I read this today in the Washington Post. I have to agree. It is a shame that good people are forced out at what is now a pretty young age. The least we could do is let people finish their tours. What is most astonishing here is that she is clearly willing to go to the really difficult places. And how can you send envoys older than 65 to the very same places but say they are not too old?
Too Old for Foreign Service Work?
By Steve Vogel
Friday, October 2, 2009
On Nov. 3, 2008, Elizabeth Colton, a Foreign Service officer, received an e-mail with good news: She had been offered a two-year posting as chief of the political-economic section at the U.S. Embassy in Algiers.
"Congratulations!" wrote Maggie Nardi, acting director of the Office of Maghreb Affairs in the State Department's Bureau of Near Eastern Affairs. "On behalf of NEA and Embassy Algiers, it is my pleasure to offer you a handshake to the 02 Political/Economic Counselor position opening in summer of 2009."

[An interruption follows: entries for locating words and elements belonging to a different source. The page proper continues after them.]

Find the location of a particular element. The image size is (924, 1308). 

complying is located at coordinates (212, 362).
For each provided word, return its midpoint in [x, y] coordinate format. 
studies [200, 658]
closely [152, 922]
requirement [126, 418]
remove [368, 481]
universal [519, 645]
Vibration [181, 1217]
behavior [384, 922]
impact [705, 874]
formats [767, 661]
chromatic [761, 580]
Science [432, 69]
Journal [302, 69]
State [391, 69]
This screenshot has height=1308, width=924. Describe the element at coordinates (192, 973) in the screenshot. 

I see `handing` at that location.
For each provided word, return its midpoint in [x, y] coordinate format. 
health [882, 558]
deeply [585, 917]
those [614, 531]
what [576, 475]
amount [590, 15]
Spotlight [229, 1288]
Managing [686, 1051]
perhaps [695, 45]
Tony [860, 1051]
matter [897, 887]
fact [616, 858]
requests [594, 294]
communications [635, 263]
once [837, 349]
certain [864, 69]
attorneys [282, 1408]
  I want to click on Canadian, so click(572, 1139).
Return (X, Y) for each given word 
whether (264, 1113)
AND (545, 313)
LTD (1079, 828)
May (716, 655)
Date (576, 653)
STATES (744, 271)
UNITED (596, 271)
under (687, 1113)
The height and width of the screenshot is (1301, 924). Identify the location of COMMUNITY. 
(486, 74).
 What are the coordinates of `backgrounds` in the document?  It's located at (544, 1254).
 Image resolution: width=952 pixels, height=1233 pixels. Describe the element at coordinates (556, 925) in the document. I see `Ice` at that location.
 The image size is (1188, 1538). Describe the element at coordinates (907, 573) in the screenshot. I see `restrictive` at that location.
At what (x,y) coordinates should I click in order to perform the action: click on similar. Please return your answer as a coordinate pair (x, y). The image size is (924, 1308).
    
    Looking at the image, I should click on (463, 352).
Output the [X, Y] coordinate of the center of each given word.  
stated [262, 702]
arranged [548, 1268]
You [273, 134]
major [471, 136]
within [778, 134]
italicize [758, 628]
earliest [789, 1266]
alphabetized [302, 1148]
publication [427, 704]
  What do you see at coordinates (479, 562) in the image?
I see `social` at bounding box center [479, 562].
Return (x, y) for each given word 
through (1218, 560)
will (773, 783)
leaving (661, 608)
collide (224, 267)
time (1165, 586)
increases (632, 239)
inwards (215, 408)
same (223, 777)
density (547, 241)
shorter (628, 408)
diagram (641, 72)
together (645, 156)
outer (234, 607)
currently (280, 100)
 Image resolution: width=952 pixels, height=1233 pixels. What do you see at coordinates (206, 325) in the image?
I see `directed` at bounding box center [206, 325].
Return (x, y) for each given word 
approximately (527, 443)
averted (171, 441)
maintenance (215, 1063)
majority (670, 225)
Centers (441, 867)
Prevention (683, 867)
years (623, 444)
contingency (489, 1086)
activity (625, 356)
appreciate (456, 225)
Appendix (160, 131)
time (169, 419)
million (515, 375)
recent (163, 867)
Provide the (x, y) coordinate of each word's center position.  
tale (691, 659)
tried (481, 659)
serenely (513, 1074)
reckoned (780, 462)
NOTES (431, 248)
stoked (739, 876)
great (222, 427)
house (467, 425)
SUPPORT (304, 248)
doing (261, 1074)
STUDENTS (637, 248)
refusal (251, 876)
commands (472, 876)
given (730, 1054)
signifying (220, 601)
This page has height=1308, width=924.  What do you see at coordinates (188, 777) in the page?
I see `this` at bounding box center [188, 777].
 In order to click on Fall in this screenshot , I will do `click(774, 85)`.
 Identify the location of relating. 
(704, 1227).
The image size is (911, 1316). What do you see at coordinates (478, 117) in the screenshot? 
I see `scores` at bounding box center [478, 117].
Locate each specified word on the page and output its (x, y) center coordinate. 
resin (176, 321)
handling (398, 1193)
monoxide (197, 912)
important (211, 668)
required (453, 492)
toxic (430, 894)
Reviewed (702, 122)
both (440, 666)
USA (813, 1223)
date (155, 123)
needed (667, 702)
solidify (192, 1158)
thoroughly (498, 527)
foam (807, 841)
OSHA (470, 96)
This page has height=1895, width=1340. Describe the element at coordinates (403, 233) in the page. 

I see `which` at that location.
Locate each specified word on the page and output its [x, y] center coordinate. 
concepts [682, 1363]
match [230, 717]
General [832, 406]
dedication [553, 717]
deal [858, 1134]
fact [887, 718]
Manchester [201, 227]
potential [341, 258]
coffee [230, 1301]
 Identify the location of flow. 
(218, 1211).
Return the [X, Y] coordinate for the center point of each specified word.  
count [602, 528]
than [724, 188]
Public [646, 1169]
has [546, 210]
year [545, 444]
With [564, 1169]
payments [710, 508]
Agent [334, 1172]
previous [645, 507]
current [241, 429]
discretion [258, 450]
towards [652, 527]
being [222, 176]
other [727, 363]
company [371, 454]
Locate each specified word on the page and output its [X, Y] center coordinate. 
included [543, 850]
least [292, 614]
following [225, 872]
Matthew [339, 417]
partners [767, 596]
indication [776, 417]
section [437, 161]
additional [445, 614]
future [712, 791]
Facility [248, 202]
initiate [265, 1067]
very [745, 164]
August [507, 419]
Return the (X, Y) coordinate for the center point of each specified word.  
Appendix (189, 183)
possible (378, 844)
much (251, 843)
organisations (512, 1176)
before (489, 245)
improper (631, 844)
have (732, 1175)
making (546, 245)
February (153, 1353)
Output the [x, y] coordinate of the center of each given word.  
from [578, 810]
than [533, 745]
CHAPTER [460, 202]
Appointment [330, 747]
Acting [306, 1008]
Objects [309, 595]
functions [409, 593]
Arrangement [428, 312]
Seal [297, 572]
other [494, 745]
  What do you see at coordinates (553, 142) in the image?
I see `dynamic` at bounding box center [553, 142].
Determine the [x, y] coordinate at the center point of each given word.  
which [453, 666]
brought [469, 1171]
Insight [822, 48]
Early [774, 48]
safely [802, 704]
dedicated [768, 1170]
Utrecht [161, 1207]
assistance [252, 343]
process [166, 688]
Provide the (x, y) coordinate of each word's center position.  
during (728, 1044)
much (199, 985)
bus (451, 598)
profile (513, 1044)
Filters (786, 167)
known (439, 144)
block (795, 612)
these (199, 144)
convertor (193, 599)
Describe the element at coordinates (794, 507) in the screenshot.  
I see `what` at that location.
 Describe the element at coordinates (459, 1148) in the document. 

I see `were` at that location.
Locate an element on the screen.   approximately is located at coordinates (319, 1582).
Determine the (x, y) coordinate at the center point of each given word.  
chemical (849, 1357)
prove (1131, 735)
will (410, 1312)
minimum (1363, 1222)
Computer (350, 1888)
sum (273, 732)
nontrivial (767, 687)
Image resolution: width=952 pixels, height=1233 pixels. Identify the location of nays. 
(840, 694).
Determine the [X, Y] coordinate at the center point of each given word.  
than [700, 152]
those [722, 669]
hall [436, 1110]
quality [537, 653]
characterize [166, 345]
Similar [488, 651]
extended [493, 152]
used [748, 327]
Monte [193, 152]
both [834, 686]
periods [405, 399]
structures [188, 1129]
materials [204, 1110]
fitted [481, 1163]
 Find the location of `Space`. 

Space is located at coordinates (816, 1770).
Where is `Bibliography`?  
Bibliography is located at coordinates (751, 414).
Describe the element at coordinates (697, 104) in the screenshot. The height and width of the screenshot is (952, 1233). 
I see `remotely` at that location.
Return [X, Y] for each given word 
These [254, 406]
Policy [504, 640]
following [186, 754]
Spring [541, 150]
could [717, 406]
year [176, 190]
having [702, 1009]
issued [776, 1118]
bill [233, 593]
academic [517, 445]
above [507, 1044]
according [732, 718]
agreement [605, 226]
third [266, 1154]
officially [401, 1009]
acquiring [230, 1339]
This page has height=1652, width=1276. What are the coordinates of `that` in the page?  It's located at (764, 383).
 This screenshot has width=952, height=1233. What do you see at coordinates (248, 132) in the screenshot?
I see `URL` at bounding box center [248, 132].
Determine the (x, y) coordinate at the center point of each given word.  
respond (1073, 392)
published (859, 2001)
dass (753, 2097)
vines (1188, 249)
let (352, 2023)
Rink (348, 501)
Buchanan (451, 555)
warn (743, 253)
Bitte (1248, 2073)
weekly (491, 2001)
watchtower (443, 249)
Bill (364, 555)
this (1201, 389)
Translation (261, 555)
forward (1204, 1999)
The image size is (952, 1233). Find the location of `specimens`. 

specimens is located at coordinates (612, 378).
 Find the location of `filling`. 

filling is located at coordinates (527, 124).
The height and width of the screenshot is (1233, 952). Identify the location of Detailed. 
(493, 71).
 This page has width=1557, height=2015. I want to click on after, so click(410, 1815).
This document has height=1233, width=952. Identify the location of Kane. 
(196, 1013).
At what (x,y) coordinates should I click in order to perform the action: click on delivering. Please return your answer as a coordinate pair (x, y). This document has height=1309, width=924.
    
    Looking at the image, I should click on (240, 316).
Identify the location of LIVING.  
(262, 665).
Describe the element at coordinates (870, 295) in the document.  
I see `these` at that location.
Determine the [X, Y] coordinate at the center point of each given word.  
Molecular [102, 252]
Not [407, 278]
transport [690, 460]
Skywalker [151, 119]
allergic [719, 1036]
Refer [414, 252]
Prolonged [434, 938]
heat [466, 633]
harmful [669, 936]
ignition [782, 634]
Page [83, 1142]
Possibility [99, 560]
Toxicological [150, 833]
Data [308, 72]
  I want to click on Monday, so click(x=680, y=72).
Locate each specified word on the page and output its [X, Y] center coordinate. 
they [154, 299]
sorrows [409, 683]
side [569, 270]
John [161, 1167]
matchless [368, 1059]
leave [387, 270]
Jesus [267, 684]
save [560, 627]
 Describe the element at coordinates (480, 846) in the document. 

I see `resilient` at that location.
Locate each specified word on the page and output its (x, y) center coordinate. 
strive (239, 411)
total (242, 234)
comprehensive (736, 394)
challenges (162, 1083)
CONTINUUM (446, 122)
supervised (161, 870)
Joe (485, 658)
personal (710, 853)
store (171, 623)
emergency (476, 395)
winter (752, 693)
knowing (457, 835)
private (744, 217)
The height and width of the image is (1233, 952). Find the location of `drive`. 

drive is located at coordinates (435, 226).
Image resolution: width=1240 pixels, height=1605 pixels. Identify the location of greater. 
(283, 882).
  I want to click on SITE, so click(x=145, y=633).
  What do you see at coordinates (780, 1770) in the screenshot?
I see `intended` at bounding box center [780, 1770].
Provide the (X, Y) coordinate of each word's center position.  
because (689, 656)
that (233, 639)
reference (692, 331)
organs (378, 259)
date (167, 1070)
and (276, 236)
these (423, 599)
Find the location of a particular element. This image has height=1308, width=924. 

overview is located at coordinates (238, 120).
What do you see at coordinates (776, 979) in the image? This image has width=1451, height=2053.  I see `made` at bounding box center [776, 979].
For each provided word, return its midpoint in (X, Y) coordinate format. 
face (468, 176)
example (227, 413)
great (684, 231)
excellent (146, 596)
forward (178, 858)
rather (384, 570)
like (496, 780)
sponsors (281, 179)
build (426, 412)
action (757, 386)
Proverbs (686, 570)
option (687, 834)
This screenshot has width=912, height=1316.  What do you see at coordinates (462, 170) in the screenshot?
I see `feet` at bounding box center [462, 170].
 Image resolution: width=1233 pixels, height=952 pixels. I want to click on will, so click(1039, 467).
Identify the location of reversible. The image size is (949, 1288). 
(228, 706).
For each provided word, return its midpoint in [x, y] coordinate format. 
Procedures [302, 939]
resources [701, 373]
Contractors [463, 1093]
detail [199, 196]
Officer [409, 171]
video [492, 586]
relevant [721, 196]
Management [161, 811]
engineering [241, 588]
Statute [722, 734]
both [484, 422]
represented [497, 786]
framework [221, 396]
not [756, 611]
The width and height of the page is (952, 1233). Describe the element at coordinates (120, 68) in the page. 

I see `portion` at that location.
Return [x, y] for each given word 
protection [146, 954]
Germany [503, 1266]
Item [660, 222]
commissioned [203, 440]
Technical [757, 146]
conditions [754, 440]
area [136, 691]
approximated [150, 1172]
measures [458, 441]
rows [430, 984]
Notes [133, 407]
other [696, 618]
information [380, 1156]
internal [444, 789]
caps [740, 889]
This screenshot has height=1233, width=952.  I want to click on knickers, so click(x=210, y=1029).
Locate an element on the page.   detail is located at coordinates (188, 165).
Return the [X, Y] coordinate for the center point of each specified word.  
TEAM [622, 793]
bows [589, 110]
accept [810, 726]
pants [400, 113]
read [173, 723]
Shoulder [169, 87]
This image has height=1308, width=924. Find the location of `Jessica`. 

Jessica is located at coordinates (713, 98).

A delighted Colton immediately accepted. But eight days later, before the "handshake" offer was made official by an assignment panel, Colton received an e-mail from Jeffrey D. Feltman, then the principal deputy assistant secretary for Near Eastern Affairs. "Liz, I apologize, but I have an awkward question, but it's one that HR tells me I should ask," he wrote.
Would the tour of duty in Algiers be completed before she turned 65, the mandatory retirement age for Foreign Service officers, Feltman asked.
It would not. Colton will be 65 in August 2010, which would be midway through the tour. The offer was withdrawn.
Last month, Colton filed suit in federal court against Secretary of State Hillary Rodham Clinton alleging age discrimination, and that the age restriction was unconstitutional and based on outdated stereotypes.
The Foreign Service Act of 1980 mandates retirement at 65, having raised it from 60, and the policy based on the rigors of overseas service. But it does not apply to political appointees -- among them, high-profile diplomatic envoys such as Richard C. Holbrooke, 68, or George Mitchell, 76, or, for that matter Clinton, who will be 65 in October 2012.
"Imagine if someone told Hillary Clinton she couldn't be secretary of state because she would turn 65 before her term is up," said Thomas R. Bundy III, a lawyer representing Colton.
Last month, a report from the Government Accounting Office warned that the State Department is understaffed at many hardship posts, such as Algiers. "State's diplomatic readiness remains at risk due to persistent staffing and experience gaps at key hardship posts," the report stated.
"There's the irony that top-qualified people are unable to serve at the same time the State Department is in the horrible situation of being understaffed," said Susan Hutha, a lawyer also representing Colton who is with the Washington Lawyers' Committee for Civil Rights and Urban Affairs.
Susan R. Johnson, president of the American Foreign Service Association, which represents 23,000 active and retired Foreign Service employees, primarily from State and the Agency for International Development, said the restriction is unrealistic.
"AFSA thinks that there are a number of sound reasons to consider raising the age of mandatory Foreign Service retirement beyond 65, including but not limited to the expertise many older employees possess that is badly needed, and a general trend towards entry into the Foreign Service somewhat later in life," Johnson said.
"It's important to note that only career Foreign Service officers are affected by the mandatory retirement age -- not political ambassadorial appointees. Why is this?" Johnson added.
A State Department spokesman declined to comment Thursday, saying the department does not discuss pending litigation.
Previous legal challenges to the mandatory retirement age have been thrown out by judges who have deferred to Congress. But Colton's attorneys say this case is different because Colton allegedly suffered discrimination before reaching 65.
Colton came to the Foreign Service relatively late in life, at age 54, having considered it earlier but being unable because of a ban at the time on married women. After years as a journalist, reporting for National Public Radio and other outlets, Colton joined the Foreign Service in 2000 and has served in Algeria, Sudan, Pakistan and Saudi Arabia, among other locations, and has received three meritorious honor awards, according to the suit.
Colton is serving as a public affairs officer in Karachi, Pakistan, and faces mandatory retirement Aug. 31.